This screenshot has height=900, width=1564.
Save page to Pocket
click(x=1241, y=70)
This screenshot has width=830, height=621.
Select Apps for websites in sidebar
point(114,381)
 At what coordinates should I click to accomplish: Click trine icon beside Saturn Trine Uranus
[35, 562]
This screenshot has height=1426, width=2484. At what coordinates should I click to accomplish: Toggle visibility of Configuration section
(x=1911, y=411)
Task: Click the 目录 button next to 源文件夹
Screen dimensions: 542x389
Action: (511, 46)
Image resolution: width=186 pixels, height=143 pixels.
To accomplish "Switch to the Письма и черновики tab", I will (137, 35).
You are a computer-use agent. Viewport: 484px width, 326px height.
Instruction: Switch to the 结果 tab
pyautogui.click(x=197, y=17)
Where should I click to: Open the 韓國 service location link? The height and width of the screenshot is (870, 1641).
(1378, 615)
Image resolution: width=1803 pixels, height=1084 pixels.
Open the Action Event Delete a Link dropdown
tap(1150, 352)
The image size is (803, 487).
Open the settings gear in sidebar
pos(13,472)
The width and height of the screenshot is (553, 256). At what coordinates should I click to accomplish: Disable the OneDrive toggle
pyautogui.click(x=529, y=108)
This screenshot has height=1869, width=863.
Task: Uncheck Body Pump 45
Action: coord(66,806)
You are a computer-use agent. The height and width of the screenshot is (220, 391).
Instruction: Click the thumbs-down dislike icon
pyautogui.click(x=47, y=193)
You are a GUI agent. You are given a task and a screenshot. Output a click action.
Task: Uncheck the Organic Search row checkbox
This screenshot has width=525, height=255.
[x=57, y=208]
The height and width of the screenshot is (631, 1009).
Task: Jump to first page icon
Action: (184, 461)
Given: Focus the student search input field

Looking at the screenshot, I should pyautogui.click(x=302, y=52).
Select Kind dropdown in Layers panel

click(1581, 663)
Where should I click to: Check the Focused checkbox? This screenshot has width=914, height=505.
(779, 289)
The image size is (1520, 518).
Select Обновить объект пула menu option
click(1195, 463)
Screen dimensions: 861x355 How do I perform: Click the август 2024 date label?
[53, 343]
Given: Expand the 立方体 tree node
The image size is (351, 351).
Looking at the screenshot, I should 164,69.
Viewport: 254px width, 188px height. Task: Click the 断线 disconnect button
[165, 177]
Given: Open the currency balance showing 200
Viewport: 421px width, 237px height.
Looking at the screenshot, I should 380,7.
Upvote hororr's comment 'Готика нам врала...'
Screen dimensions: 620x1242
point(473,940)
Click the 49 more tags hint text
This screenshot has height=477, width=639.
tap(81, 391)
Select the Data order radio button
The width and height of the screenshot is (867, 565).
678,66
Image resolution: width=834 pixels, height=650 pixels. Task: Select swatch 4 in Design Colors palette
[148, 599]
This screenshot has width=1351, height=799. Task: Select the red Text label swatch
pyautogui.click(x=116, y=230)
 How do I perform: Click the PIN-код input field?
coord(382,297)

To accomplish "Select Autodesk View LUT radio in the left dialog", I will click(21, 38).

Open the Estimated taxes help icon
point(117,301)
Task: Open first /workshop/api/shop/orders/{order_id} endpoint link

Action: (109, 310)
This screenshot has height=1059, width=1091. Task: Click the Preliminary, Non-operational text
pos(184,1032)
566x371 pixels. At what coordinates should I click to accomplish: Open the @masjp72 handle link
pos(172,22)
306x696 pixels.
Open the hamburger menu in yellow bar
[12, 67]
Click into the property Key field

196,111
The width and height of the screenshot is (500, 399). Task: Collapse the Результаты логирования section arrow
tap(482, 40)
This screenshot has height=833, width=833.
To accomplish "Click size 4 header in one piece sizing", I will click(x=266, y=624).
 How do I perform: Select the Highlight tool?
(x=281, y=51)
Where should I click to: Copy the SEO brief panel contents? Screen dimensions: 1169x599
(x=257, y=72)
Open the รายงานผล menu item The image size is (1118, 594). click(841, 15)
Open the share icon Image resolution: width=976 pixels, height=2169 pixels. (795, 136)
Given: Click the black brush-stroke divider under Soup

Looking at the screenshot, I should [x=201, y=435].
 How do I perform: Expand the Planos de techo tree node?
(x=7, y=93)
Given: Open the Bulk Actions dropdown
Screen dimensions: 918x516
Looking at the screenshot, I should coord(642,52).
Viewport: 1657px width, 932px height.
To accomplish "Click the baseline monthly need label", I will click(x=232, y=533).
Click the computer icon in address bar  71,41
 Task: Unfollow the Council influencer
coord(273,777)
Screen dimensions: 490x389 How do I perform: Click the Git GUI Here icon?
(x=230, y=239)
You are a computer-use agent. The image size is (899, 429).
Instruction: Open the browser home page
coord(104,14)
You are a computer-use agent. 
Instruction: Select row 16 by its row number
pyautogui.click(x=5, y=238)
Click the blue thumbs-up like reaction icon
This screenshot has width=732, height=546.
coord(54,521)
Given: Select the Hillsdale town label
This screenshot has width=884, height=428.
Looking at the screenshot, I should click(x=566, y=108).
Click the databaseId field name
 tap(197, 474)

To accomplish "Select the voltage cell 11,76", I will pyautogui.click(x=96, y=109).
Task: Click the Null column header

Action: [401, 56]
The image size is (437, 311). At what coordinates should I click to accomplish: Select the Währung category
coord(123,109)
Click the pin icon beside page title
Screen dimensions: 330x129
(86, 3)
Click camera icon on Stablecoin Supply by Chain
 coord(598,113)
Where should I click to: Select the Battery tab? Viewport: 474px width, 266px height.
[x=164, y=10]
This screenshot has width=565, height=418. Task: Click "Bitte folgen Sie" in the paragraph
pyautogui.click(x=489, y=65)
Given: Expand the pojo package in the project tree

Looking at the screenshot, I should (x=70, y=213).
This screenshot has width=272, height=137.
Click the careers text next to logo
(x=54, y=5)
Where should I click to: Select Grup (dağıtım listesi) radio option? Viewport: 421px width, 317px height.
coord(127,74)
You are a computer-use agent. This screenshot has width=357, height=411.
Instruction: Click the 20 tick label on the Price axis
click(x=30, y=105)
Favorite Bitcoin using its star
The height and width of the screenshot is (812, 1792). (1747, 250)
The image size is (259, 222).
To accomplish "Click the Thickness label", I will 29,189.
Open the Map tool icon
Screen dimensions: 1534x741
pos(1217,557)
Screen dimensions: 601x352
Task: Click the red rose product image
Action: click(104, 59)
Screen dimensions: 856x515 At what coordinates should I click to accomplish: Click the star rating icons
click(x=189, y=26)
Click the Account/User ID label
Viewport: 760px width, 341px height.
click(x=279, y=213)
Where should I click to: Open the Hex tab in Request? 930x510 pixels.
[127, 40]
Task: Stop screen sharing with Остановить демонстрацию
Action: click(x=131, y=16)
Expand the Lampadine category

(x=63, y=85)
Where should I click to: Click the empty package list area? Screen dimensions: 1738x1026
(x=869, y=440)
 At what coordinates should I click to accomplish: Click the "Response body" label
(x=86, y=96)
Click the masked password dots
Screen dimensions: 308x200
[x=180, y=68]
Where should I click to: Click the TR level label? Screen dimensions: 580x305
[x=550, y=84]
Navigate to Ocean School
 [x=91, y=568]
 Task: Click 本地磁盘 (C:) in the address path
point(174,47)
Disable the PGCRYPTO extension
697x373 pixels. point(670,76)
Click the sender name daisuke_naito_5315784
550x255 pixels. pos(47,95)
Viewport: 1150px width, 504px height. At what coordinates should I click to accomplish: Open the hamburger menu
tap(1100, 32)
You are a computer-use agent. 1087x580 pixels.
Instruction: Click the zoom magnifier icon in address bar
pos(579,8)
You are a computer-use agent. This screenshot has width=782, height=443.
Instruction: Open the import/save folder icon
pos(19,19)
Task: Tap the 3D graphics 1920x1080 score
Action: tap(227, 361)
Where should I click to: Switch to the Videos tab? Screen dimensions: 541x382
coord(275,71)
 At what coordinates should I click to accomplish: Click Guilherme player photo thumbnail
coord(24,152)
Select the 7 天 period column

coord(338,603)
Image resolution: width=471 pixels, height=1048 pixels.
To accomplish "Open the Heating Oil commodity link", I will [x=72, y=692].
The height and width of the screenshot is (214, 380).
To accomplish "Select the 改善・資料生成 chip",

**What you should do**. Transcribe the lines above verbatim, everything from the line containing "This screenshot has height=1059, width=1091." down to the line containing "pyautogui.click(x=5, y=238)", both included.

**Solution to this exercise**.
This screenshot has height=1059, width=1091. Task: Click the Preliminary, Non-operational text
pos(184,1032)
566x371 pixels. At what coordinates should I click to accomplish: Open the @masjp72 handle link
pos(172,22)
306x696 pixels.
Open the hamburger menu in yellow bar
[12, 67]
Click into the property Key field

196,111
The width and height of the screenshot is (500, 399). Task: Collapse the Результаты логирования section arrow
tap(482, 40)
This screenshot has height=833, width=833.
To accomplish "Click size 4 header in one piece sizing", I will click(x=266, y=624).
 How do I perform: Select the Highlight tool?
(x=281, y=51)
Where should I click to: Copy the SEO brief panel contents? Screen dimensions: 1169x599
(x=257, y=72)
Open the รายงานผล menu item The image size is (1118, 594). click(841, 15)
Open the share icon Image resolution: width=976 pixels, height=2169 pixels. (795, 136)
Given: Click the black brush-stroke divider under Soup

Looking at the screenshot, I should [x=201, y=435].
 How do I perform: Expand the Planos de techo tree node?
(x=7, y=93)
Given: Open the Bulk Actions dropdown
Screen dimensions: 918x516
Looking at the screenshot, I should coord(642,52).
Viewport: 1657px width, 932px height.
To accomplish "Click the baseline monthly need label", I will click(x=232, y=533).
Click the computer icon in address bar  71,41
 Task: Unfollow the Council influencer
coord(273,777)
Screen dimensions: 490x389 How do I perform: Click the Git GUI Here icon?
(x=230, y=239)
You are a computer-use agent. The image size is (899, 429).
Instruction: Open the browser home page
coord(104,14)
You are a computer-use agent. 
Instruction: Select row 16 by its row number
pyautogui.click(x=5, y=238)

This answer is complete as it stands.